Serum from cases up to 4 years prior to diagnosis of PDAC and controls enrolled on the UK Collaborative Trial of Ovarian Cancer Screening (UKCTOCS, n=174) were studied, alongside samples from patients diagnosed with PDAC, chronic pancreatitis, benign biliary disease, type 2 diabetes mellitus and healthy subjects (n=298). Isobaric tags for relative and absolute quantification (iTRAQ) enabled comparisons of pooled serum from a test set (n=150). Validation was undertaken using MRM and/or western blotting in all 472 human samples.

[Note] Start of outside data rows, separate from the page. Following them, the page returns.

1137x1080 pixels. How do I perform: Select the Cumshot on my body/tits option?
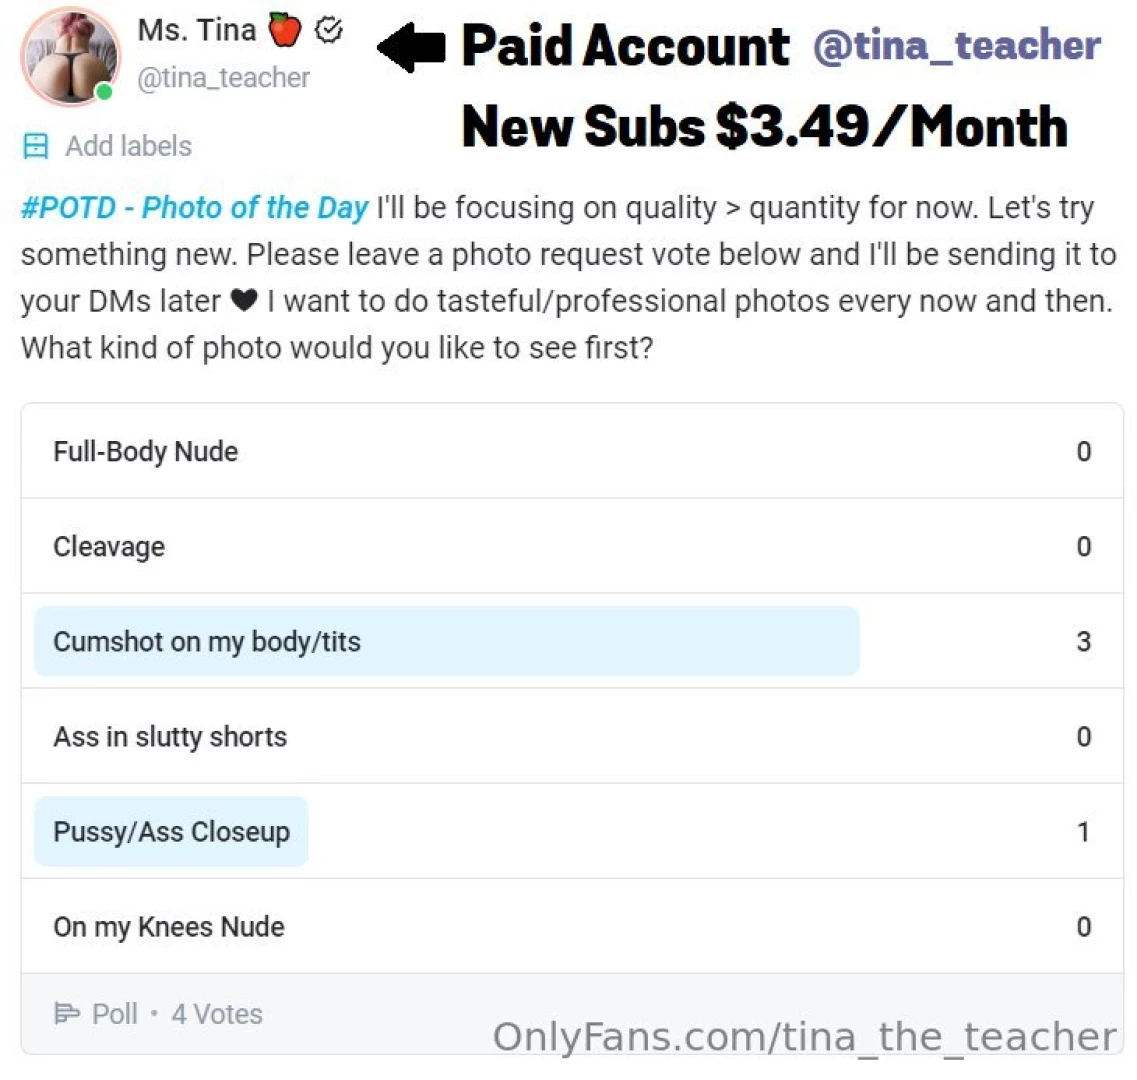click(207, 641)
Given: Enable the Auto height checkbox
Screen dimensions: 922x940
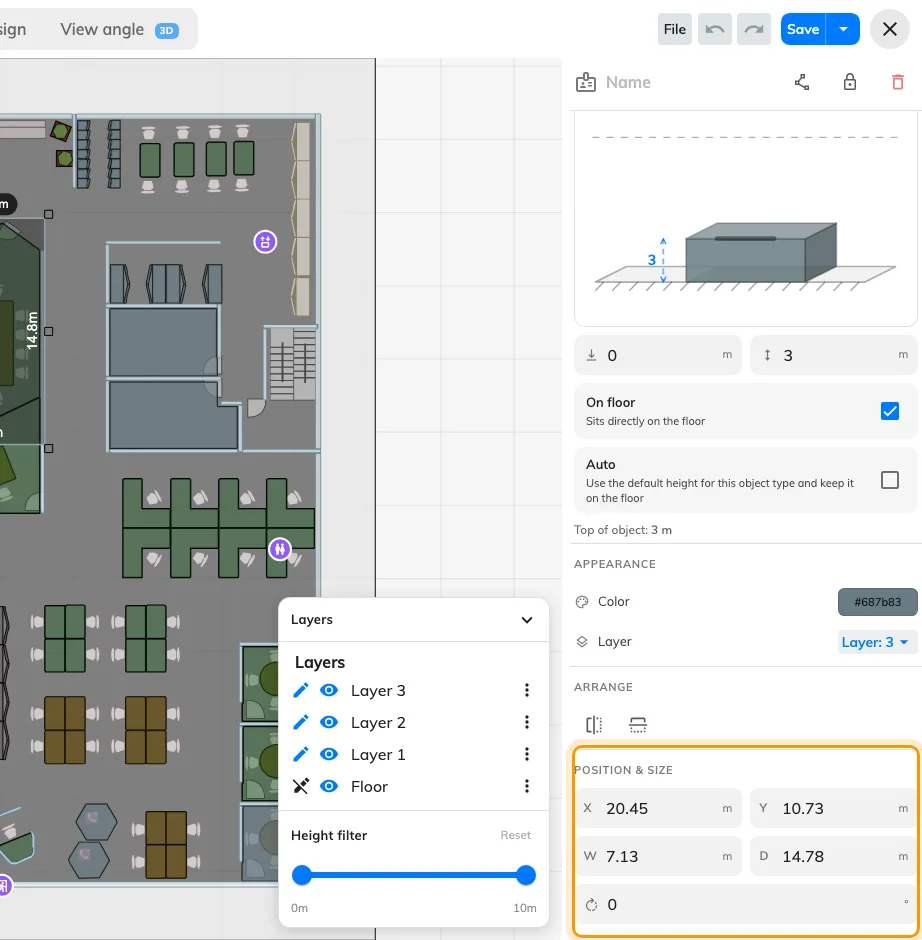Looking at the screenshot, I should tap(890, 480).
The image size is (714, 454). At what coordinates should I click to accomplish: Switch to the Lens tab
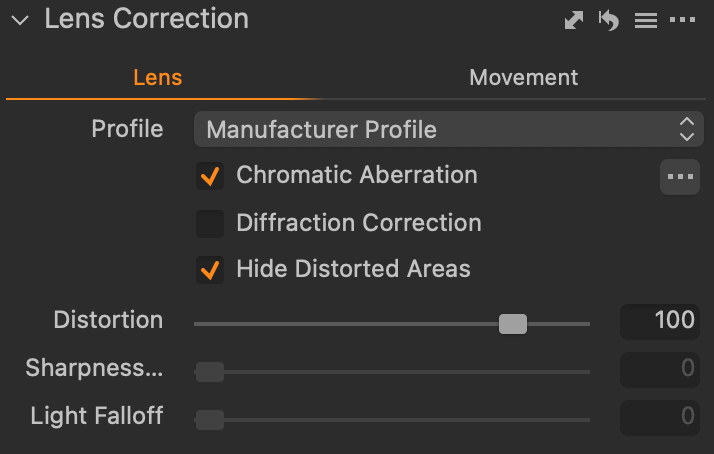pos(158,77)

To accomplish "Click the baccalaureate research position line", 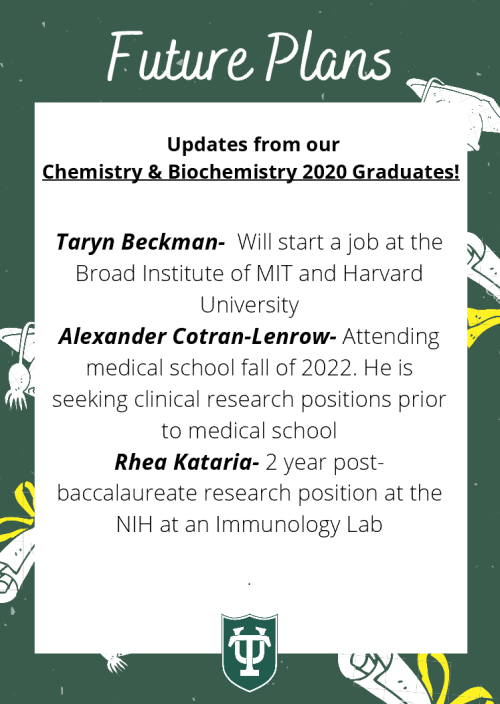I will pyautogui.click(x=249, y=493).
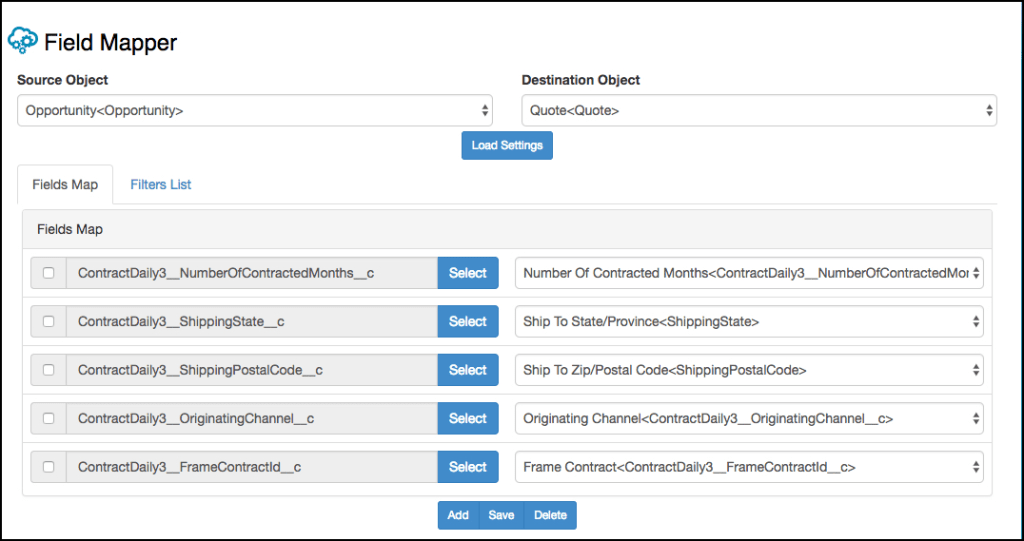The image size is (1024, 541).
Task: Tick the checkbox for ContractDaily3__NumberOfContractedMonths__c row
Action: [48, 273]
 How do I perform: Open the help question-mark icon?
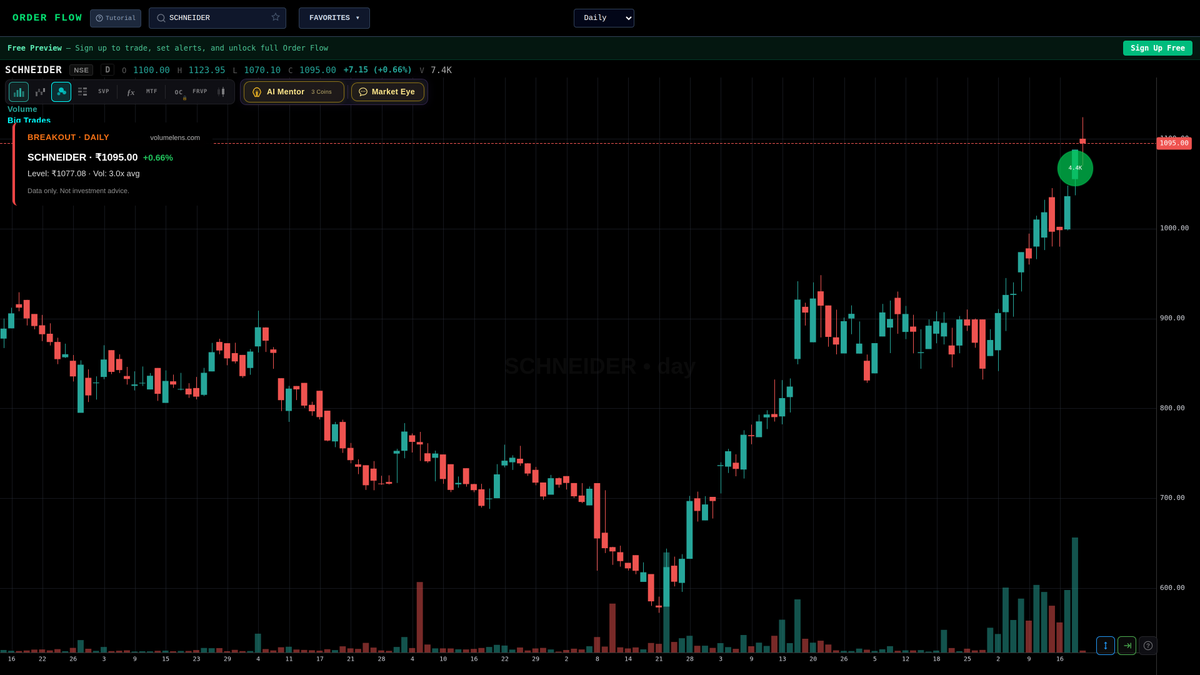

iTRAQ identified thrombospondin-1 (TSP-1) as down-regulated pre-clinically and in diagnosed samples. MRM confirmed significant down-regulation of TSP-1 up to 24 months prior to diagnosis. A combination of TSP-1 and CA19-9 gave an AUC of 0.86, significantly outperforming both markers alone (0.69 & 0.77 respectively; P<0.01). TSP-1 was also decreased in PDAC patients compared to healthy controls (P<0.05) and patients with benign biliary obstruction (P<0.01). Low levels of TSP-1 correlated with poorer survival, pre-clinically (P<0.05) and at clinical diagnosis (P<0.02). In PDAC patients, reduced TSP-1 levels were more frequently observed in those with confirmed diabetes mellitus (P<0.01). Significantly lower levels were also observed in PDAC patients with diabetes compared to individuals with type 2 DM (P=0.01).


Circulating TSP-1 levels decrease up to 24 months prior to diagnosis of PDAC and significantly enhance the diagnostic performance of CA19-9. The influence of diabetes mellitus on biomarker behaviour should be considered in future studies.